=== Problem requirements ===
Rewrite all of the records below, swapping "GUI agent" for "screen agent" wherever it appears and changing nothing else.

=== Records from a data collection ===
┄┄┄┄┄┄┄┄┄┄
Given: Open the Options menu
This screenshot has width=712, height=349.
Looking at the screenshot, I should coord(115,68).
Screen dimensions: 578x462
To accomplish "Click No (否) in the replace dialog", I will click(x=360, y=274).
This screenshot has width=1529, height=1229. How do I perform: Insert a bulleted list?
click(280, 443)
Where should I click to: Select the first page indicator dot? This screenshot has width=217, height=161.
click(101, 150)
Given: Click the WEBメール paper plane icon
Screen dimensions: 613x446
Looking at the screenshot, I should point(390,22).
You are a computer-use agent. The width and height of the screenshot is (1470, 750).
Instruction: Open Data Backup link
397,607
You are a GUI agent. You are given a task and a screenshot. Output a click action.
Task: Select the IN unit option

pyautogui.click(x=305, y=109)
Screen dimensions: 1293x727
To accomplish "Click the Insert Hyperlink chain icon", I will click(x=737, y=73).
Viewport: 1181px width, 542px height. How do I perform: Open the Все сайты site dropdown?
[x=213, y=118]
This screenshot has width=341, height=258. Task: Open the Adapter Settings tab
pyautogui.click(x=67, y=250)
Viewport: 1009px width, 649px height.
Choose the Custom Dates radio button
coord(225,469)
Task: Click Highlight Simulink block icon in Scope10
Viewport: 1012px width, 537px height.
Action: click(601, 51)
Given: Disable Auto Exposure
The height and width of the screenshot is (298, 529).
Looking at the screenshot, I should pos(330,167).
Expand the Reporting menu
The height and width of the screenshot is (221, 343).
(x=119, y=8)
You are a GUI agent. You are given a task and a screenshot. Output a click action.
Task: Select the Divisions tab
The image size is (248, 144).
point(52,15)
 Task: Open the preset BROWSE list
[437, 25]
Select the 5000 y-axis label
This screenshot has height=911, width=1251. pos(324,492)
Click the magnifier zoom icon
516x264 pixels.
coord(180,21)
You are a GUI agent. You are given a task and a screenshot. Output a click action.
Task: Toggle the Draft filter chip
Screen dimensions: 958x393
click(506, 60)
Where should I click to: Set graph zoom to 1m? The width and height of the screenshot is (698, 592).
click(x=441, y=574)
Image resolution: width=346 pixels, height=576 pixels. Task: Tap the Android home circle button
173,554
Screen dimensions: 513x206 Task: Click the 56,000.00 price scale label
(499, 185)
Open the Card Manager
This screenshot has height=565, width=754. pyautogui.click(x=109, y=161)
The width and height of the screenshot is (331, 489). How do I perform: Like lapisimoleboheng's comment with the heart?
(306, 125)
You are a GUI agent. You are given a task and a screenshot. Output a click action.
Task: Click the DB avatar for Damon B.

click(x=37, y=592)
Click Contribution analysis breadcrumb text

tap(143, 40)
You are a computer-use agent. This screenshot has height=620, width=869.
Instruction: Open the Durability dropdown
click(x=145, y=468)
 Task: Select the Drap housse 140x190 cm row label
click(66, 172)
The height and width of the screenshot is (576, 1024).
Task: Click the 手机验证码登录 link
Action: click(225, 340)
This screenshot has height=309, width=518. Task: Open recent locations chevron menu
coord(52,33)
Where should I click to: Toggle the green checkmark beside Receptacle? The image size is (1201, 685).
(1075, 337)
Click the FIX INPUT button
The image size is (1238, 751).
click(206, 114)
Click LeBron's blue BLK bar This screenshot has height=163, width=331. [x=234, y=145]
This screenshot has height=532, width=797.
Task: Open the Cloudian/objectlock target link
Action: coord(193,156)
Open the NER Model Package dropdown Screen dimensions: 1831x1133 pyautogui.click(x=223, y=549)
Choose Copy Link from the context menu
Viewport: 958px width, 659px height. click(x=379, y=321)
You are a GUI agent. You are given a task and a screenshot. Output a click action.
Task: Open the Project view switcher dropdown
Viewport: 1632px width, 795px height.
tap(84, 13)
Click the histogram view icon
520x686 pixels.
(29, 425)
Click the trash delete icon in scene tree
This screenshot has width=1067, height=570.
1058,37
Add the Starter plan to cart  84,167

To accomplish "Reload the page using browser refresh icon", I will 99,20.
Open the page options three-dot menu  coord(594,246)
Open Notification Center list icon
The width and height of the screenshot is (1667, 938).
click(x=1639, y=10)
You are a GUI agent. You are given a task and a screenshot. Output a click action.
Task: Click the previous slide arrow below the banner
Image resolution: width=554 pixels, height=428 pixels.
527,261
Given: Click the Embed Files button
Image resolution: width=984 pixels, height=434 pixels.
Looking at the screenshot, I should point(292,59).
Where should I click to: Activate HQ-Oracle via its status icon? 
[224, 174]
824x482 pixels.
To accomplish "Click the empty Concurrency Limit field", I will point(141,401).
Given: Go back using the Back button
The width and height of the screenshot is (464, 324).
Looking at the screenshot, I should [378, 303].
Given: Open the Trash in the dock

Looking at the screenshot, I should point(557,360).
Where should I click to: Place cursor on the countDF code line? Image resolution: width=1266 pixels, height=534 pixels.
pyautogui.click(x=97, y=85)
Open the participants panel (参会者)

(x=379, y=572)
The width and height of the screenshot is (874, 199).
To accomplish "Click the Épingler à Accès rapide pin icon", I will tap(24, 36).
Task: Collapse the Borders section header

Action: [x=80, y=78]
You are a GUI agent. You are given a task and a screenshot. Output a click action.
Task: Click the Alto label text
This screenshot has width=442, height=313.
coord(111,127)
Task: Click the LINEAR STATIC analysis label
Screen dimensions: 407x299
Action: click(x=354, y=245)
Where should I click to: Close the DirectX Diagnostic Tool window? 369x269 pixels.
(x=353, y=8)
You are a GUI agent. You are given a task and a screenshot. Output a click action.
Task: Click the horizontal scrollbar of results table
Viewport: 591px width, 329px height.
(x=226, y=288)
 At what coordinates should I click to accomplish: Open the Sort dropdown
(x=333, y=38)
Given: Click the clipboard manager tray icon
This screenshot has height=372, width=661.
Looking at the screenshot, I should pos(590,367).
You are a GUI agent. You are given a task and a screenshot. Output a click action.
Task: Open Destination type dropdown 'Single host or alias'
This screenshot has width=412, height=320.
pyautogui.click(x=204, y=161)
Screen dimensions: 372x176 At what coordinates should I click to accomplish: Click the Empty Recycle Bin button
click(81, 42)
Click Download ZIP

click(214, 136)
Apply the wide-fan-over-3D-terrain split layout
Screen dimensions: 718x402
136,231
┄┄┄┄┄┄┄┄┄┄
=== Exercise answer ===
Given: Open the Options menu
This screenshot has width=712, height=349.
Looking at the screenshot, I should coord(115,68).
Screen dimensions: 578x462
To accomplish "Click No (否) in the replace dialog", I will click(x=360, y=274).
This screenshot has width=1529, height=1229. How do I perform: Insert a bulleted list?
click(280, 443)
Where should I click to: Select the first page indicator dot? This screenshot has width=217, height=161.
click(101, 150)
Given: Click the WEBメール paper plane icon
Screen dimensions: 613x446
Looking at the screenshot, I should point(390,22).
You are a computer-use agent. The width and height of the screenshot is (1470, 750).
Instruction: Open Data Backup link
397,607
You are a screen agent. You are given a task and a screenshot. Output a click action.
Task: Select the IN unit option

pyautogui.click(x=305, y=109)
Screen dimensions: 1293x727
To accomplish "Click the Insert Hyperlink chain icon", I will click(x=737, y=73).
Viewport: 1181px width, 542px height. How do I perform: Open the Все сайты site dropdown?
[x=213, y=118]
This screenshot has width=341, height=258. Task: Open the Adapter Settings tab
pyautogui.click(x=67, y=250)
Viewport: 1009px width, 649px height.
Choose the Custom Dates radio button
coord(225,469)
Task: Click Highlight Simulink block icon in Scope10
Viewport: 1012px width, 537px height.
Action: click(601, 51)
Given: Disable Auto Exposure
The height and width of the screenshot is (298, 529).
Looking at the screenshot, I should pos(330,167).
Expand the Reporting menu
The height and width of the screenshot is (221, 343).
(x=119, y=8)
You are a screen agent. You are given a task and a screenshot. Output a click action.
Task: Select the Divisions tab
The image size is (248, 144).
point(52,15)
 Task: Open the preset BROWSE list
[437, 25]
Select the 5000 y-axis label
This screenshot has height=911, width=1251. pos(324,492)
Click the magnifier zoom icon
516x264 pixels.
coord(180,21)
You are a screen agent. You are given a task and a screenshot. Output a click action.
Task: Toggle the Draft filter chip
Screen dimensions: 958x393
click(506, 60)
Where should I click to: Set graph zoom to 1m? The width and height of the screenshot is (698, 592).
click(x=441, y=574)
Image resolution: width=346 pixels, height=576 pixels. Task: Tap the Android home circle button
173,554
Screen dimensions: 513x206 Task: Click the 56,000.00 price scale label
(499, 185)
Open the Card Manager
This screenshot has height=565, width=754. pyautogui.click(x=109, y=161)
The width and height of the screenshot is (331, 489). How do I perform: Like lapisimoleboheng's comment with the heart?
(306, 125)
You are a screen agent. You are given a task and a screenshot. Output a click action.
Task: Click the DB avatar for Damon B.

click(x=37, y=592)
Click Contribution analysis breadcrumb text

tap(143, 40)
You are a computer-use agent. This screenshot has height=620, width=869.
Instruction: Open the Durability dropdown
click(x=145, y=468)
 Task: Select the Drap housse 140x190 cm row label
click(66, 172)
The height and width of the screenshot is (576, 1024).
Task: Click the 手机验证码登录 link
Action: click(225, 340)
This screenshot has height=309, width=518. Task: Open recent locations chevron menu
coord(52,33)
Where should I click to: Toggle the green checkmark beside Receptacle? The image size is (1201, 685).
(1075, 337)
Click the FIX INPUT button
The image size is (1238, 751).
click(206, 114)
Click LeBron's blue BLK bar This screenshot has height=163, width=331. [x=234, y=145]
This screenshot has height=532, width=797.
Task: Open the Cloudian/objectlock target link
Action: coord(193,156)
Open the NER Model Package dropdown Screen dimensions: 1831x1133 pyautogui.click(x=223, y=549)
Choose Copy Link from the context menu
Viewport: 958px width, 659px height. click(x=379, y=321)
You are a screen agent. You are given a task and a screenshot. Output a click action.
Task: Open the Project view switcher dropdown
Viewport: 1632px width, 795px height.
tap(84, 13)
Click the histogram view icon
520x686 pixels.
(29, 425)
Click the trash delete icon in scene tree
This screenshot has width=1067, height=570.
1058,37
Add the Starter plan to cart  84,167

To accomplish "Reload the page using browser refresh icon", I will 99,20.
Open the page options three-dot menu  coord(594,246)
Open Notification Center list icon
The width and height of the screenshot is (1667, 938).
click(x=1639, y=10)
You are a screen agent. You are given a task and a screenshot. Output a click action.
Task: Click the previous slide arrow below the banner
Image resolution: width=554 pixels, height=428 pixels.
527,261
Given: Click the Embed Files button
Image resolution: width=984 pixels, height=434 pixels.
Looking at the screenshot, I should point(292,59).
Where should I click to: Activate HQ-Oracle via its status icon? 
[224, 174]
824x482 pixels.
To accomplish "Click the empty Concurrency Limit field", I will point(141,401).
Given: Go back using the Back button
The width and height of the screenshot is (464, 324).
Looking at the screenshot, I should [378, 303].
Given: Open the Trash in the dock

Looking at the screenshot, I should point(557,360).
Where should I click to: Place cursor on the countDF code line? Image resolution: width=1266 pixels, height=534 pixels.
pyautogui.click(x=97, y=85)
Open the participants panel (参会者)

(x=379, y=572)
The width and height of the screenshot is (874, 199).
To accomplish "Click the Épingler à Accès rapide pin icon", I will tap(24, 36).
Task: Collapse the Borders section header

Action: [x=80, y=78]
You are a screen agent. You are given a task and a screenshot. Output a click action.
Task: Click the Alto label text
This screenshot has width=442, height=313.
coord(111,127)
Task: Click the LINEAR STATIC analysis label
Screen dimensions: 407x299
Action: click(x=354, y=245)
Where should I click to: Close the DirectX Diagnostic Tool window? 369x269 pixels.
(x=353, y=8)
You are a screen agent. You are given a task and a screenshot. Output a click action.
Task: Click the horizontal scrollbar of results table
Viewport: 591px width, 329px height.
(x=226, y=288)
 At what coordinates should I click to accomplish: Open the Sort dropdown
(x=333, y=38)
Given: Click the clipboard manager tray icon
This screenshot has height=372, width=661.
Looking at the screenshot, I should pos(590,367).
You are a screen agent. You are given a task and a screenshot. Output a click action.
Task: Open Destination type dropdown 'Single host or alias'
This screenshot has width=412, height=320.
pyautogui.click(x=204, y=161)
Screen dimensions: 372x176 At what coordinates should I click to accomplish: Click the Empty Recycle Bin button
click(81, 42)
Click Download ZIP

click(214, 136)
Apply the wide-fan-over-3D-terrain split layout
Screen dimensions: 718x402
136,231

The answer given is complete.